Diagnosing Alzheimer’s Disease Specifically and Sensitively With pLG72 and Cystine/Glutamate Antiporter SLC7A11 AS Blood Biomarkers

Abstract

Abstract Background Reliable blood biomarkers for Alzheimer’s disease (AD) have been lacking. The D-amino acids oxidase modulator (named pLG72) modulates glutamate N-methyl-D-aspartate receptor activity. The cystine/glutamate antiporter contains a SLC7A11 subunit, which mediates glutamate release. This study aimed to determine the accuracy of pLG72 protein and SLC7A11 mRNA in diagnosing AD. Methods This study enrolled 130 healthy controls and 109 unmatched AD patients; among them, 40 controls and 70 patients were selected to match by age. We measured their pLG72 protein in plasma and SLC7A11 mRNA in white blood cells.

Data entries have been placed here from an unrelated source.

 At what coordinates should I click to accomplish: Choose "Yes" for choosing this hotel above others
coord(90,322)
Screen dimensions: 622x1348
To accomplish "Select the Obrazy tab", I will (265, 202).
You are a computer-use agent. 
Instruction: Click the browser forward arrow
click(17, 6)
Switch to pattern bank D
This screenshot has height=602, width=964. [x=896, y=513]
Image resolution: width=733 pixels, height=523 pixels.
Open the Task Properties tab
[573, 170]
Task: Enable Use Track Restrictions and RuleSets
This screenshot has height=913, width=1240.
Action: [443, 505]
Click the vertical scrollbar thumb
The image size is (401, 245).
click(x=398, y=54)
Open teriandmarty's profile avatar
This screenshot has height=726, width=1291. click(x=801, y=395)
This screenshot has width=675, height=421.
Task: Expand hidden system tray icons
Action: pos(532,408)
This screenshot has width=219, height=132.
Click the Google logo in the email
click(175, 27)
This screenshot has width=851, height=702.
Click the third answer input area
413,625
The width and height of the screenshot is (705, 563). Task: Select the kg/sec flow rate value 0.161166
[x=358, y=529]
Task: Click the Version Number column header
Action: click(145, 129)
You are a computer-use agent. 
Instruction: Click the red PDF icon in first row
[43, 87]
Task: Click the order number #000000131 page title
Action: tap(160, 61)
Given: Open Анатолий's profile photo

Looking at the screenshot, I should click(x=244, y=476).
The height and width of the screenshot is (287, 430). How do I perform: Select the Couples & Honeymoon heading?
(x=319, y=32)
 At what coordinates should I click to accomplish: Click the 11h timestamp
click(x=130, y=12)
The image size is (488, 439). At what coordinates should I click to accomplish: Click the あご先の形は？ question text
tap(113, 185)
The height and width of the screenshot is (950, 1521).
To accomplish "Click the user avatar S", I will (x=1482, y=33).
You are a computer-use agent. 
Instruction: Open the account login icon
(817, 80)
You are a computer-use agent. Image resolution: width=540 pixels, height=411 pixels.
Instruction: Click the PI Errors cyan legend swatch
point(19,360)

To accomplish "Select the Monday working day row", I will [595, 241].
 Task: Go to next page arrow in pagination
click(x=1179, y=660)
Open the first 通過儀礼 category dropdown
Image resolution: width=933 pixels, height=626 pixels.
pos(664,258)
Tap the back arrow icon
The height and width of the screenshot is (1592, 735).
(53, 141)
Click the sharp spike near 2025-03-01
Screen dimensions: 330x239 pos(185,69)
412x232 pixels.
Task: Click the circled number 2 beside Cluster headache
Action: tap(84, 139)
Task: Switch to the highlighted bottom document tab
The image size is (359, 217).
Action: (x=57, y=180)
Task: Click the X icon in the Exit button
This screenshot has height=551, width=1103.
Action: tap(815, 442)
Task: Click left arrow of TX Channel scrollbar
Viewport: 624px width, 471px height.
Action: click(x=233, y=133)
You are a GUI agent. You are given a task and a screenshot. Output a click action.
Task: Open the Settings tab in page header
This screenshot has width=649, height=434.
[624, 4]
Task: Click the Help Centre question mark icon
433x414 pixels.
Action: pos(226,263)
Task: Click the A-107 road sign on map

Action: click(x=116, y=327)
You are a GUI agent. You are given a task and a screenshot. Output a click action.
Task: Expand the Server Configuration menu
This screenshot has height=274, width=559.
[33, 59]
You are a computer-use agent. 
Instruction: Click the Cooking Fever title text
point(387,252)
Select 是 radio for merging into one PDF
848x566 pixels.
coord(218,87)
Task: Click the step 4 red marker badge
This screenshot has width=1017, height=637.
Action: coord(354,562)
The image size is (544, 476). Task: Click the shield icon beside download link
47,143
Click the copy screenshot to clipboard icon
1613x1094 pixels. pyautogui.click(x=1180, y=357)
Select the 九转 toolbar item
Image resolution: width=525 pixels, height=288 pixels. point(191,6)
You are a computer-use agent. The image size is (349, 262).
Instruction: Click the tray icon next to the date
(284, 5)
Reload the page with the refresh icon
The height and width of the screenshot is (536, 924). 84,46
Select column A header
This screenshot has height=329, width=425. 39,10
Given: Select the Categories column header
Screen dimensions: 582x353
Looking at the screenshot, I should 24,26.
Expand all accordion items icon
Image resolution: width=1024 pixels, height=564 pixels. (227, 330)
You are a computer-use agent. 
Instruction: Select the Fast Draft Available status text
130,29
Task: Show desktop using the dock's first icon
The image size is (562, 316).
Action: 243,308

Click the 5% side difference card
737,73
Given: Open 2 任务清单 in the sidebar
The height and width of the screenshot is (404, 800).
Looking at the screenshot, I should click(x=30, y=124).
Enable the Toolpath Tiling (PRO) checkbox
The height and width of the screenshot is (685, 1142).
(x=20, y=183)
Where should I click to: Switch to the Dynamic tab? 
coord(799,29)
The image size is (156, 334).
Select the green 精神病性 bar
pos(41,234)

Results AD patients had markedly higher pLG72 levels and SLC7A11 mRNA ΔCT values than healthy controls (in both unmatched and matched cohorts; all 4 P values <.001). The receiver operating characteristics analysis in the unmatched cohorts demonstrated that the pLG72 level had a high specificity (0.900) at the optimal cutoff value of 2.3285, the ΔCT of SLC7A11 mRNA displayed an excellent sensitivity (0.954) at the cutoff of 12.185, and the combined value of pLG72 and SLC7A11 ΔCT determined a favorable area under the curve (AUC) (0.882) at the cutoff of 21.721. The AUC of the combined value surpassed that of either biomarker. The specificity, sensitivity, and AUC of the matched cohort were like those of the unmatched cohort. Conclusions The findings suggest that pLG72 protein and SLC7A11 mRNA can distinguish AD patients from healthy controls with excellent specificity and sensitivity, respectively. The combination of pLG72 and SLC7A11 yields better AUC than either, suggesting the superiority of simultaneously measuring both biomarkers in identifying AD patients.